Tengo la suerte de estar cada día con Félix López y Fran Moreno discutiendo cuál será nuestra estrategia. Hay días en que damos pasos firmes al frente y otros en que nos entran dudas. Otros días, algún colega nos aporta algo de luz en la oscuridad. Y otros días nos tiran un jarro de agua fría por la espalda. Pero vamos avanzando y creo que estamos llegando a una postura sólida sobre el uso de la IA. Y abrazar la incertidumbre es inevitable para poder progresar, a pesar de que queramos tomar decisiones lo más objetivas posible.
Ese es el impasse en el que estoy. El impasse en el que estamos. De vuelta a la casilla de salida —y sin cobrar los 200 pavos—, mirando al horizonte e intentando averiguar por dónde tirar antes de que nos coman la tostada. Es frustrante, pero también emocionante navegar otra ola más de este mar tecnológico que nos ha tocado vivir. Saldremos de esta, pero no sé si mejores.

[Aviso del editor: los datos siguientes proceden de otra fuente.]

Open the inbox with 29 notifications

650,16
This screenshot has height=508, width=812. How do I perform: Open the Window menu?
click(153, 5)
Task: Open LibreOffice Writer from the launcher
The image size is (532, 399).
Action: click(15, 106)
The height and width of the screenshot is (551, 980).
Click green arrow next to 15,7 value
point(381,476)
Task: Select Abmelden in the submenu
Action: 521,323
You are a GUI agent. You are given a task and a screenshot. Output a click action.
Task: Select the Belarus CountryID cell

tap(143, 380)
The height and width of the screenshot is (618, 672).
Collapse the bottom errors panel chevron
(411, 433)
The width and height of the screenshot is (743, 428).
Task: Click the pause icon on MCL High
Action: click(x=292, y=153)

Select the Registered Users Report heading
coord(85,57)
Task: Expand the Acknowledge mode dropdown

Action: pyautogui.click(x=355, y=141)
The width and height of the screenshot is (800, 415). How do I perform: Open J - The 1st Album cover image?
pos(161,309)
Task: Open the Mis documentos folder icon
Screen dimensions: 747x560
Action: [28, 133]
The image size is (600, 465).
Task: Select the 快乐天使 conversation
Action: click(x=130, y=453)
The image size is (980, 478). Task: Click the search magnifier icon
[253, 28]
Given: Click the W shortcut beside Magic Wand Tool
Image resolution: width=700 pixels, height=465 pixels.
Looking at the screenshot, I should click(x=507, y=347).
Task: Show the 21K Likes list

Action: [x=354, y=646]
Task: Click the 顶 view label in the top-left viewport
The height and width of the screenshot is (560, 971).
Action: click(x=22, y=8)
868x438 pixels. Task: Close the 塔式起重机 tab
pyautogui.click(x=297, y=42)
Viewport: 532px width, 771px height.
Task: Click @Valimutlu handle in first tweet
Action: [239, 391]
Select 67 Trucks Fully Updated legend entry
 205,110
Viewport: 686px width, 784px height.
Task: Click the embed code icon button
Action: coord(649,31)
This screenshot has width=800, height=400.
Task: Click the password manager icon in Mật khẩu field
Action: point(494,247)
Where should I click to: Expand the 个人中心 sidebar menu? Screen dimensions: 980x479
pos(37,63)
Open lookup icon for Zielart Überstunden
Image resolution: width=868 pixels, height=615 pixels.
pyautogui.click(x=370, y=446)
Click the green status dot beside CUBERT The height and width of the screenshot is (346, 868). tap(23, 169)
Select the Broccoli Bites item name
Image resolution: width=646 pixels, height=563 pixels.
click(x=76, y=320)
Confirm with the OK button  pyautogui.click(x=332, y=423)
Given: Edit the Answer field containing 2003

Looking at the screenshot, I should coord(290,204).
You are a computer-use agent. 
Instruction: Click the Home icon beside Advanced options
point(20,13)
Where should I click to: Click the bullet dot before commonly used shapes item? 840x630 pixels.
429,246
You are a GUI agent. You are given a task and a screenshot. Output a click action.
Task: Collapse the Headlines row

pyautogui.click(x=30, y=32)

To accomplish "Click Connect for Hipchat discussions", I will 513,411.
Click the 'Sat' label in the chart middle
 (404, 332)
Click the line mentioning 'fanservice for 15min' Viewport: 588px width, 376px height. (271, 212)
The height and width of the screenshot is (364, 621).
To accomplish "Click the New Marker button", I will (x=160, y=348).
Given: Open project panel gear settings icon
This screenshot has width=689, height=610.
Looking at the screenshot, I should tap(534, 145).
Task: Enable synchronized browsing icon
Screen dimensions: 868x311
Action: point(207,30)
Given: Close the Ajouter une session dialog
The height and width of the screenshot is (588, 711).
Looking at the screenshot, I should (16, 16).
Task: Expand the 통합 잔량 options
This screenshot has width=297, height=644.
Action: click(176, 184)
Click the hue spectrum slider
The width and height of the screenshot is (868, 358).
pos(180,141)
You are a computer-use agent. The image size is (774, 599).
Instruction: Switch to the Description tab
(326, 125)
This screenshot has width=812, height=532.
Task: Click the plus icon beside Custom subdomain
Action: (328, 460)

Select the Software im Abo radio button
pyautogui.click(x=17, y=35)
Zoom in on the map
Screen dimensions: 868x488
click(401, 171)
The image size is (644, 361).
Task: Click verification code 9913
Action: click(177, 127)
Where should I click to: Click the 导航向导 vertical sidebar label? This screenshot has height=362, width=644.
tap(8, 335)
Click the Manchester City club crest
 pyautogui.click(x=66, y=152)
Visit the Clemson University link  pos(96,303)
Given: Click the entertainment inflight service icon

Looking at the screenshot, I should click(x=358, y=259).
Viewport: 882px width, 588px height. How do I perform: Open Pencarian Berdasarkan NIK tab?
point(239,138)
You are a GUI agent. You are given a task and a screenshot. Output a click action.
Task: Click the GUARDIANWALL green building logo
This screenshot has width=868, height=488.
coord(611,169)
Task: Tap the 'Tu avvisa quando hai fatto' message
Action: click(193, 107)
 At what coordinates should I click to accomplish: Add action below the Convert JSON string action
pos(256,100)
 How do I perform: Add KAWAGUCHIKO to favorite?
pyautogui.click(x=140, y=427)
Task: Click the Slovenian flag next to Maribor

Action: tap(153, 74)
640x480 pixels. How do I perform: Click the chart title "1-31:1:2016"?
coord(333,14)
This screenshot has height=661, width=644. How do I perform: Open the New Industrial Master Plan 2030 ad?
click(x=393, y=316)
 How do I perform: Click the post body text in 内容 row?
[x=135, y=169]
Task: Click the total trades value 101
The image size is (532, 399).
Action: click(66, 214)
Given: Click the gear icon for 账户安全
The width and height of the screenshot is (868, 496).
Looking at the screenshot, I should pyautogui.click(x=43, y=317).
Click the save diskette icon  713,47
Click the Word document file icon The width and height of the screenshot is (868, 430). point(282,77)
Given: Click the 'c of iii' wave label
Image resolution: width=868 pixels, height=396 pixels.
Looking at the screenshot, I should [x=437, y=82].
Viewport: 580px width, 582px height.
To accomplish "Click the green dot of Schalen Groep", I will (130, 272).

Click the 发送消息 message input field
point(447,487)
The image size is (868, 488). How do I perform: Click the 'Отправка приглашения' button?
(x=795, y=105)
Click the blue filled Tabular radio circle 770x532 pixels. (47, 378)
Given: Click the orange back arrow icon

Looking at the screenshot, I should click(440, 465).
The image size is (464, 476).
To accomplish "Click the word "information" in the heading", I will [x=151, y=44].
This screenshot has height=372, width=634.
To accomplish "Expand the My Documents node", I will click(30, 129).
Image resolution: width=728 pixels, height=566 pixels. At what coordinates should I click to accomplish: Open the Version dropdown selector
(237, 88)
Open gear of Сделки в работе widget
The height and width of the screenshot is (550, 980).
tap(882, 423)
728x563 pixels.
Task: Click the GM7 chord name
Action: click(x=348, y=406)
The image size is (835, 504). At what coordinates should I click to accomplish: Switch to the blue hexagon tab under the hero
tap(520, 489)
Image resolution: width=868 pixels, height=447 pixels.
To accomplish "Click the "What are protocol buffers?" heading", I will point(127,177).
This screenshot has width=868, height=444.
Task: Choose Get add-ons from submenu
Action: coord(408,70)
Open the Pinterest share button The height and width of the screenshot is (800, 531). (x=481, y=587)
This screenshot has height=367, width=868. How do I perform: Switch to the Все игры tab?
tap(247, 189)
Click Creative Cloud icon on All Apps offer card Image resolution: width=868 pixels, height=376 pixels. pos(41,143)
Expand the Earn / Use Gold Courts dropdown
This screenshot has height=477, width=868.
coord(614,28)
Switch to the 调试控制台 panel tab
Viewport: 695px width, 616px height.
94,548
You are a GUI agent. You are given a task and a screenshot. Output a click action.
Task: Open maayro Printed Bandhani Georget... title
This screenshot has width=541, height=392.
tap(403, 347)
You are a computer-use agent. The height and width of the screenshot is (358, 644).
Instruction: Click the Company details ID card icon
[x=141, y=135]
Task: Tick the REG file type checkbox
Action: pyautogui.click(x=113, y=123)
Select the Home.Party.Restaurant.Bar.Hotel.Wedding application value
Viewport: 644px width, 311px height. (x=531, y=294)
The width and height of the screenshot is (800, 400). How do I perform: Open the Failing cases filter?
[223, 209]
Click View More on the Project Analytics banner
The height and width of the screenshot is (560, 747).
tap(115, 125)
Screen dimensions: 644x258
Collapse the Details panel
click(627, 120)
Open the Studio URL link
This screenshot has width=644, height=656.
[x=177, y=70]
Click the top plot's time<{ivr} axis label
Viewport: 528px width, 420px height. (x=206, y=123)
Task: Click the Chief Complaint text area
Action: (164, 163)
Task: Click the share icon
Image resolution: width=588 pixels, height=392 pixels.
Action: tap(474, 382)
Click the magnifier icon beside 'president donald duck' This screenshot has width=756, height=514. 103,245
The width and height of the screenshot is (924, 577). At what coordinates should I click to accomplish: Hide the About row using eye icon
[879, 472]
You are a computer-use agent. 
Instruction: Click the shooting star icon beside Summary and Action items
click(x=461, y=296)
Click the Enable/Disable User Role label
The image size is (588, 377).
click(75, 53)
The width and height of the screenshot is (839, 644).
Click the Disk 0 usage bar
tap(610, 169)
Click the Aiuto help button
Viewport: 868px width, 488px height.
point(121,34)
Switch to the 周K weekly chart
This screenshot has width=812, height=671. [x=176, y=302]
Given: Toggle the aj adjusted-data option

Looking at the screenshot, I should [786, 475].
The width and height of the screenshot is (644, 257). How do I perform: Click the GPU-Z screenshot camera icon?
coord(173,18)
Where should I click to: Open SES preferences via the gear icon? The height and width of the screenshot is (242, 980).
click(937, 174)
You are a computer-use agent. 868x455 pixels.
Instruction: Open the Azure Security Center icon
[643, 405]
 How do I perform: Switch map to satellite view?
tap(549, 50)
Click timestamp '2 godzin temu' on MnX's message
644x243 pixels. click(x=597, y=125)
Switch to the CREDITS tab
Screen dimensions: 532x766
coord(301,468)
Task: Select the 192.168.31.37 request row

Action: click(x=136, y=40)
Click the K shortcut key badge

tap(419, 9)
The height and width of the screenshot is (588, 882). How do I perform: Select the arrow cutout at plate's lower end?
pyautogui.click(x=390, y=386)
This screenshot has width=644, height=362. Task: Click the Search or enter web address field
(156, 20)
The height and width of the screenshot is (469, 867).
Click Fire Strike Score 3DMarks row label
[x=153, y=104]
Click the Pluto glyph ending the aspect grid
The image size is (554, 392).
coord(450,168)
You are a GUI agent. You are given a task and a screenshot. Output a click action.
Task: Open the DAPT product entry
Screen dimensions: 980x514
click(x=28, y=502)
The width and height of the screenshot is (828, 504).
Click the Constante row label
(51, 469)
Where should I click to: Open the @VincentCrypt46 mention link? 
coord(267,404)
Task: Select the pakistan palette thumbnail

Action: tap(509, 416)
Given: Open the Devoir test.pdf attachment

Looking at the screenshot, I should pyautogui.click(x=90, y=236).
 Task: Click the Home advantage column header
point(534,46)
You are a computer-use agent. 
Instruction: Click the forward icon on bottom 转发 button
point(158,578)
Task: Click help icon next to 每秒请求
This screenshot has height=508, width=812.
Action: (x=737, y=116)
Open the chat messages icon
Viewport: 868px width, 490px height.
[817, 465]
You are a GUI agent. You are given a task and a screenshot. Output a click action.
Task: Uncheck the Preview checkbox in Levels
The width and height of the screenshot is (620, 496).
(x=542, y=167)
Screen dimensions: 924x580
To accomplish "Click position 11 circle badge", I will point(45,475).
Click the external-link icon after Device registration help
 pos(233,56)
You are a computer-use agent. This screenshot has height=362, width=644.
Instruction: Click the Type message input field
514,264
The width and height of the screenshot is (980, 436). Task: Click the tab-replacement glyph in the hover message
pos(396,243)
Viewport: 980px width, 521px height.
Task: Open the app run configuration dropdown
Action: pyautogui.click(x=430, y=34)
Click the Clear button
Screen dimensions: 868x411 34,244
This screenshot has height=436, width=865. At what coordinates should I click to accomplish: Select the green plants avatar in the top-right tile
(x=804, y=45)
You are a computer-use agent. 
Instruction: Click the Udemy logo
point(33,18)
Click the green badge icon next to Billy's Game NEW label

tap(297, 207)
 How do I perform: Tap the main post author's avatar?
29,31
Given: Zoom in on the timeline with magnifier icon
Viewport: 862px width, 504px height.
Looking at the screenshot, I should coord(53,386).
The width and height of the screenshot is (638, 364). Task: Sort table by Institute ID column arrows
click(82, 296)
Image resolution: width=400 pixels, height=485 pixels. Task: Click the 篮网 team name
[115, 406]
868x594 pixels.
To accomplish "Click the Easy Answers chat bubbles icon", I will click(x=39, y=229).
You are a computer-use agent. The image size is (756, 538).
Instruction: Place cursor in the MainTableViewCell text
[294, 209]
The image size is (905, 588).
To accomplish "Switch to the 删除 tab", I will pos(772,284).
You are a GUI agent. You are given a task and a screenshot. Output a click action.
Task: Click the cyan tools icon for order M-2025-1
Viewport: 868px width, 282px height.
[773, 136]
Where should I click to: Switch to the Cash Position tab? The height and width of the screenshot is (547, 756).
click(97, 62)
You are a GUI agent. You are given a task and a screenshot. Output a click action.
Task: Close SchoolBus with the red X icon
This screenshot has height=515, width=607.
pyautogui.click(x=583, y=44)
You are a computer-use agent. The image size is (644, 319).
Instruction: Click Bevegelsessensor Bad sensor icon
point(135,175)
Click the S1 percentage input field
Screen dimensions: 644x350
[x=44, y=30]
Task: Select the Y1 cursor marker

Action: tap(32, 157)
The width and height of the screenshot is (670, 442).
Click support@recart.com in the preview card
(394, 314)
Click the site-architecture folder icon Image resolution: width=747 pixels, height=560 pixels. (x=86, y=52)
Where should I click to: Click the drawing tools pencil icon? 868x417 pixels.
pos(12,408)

¡Muchas gracias por leerme!



Efectivamente, así estamos todos, en la casilla de salida pero los 200 pavos se los lleva Anthropic :-D
Ya más en serio, yo creo que esa nivelación es a ojos del cliente o del usuario final. Con la IA hay ahora un efecto Dunning-Kruger generalizado y muy bestia. Mucha gente cree ser capaz de construir una arquitectura compleja (mediante IA), y el cliente tampoco le da mucha importancia al ROI y como puede afectar la arquitectura al mantenimiento y extensión de los proyectos sino sólamente a la velocidad de implementación y al precio. Es una huida hacia delante, esperando que en un futuro la propia IA sea capaz de arreglar el desaguisado. Y sí, para casos concretos y pequeños, la IA puede ofrecer buenas soluciones, pero para cosas más complejas de momento no es válida.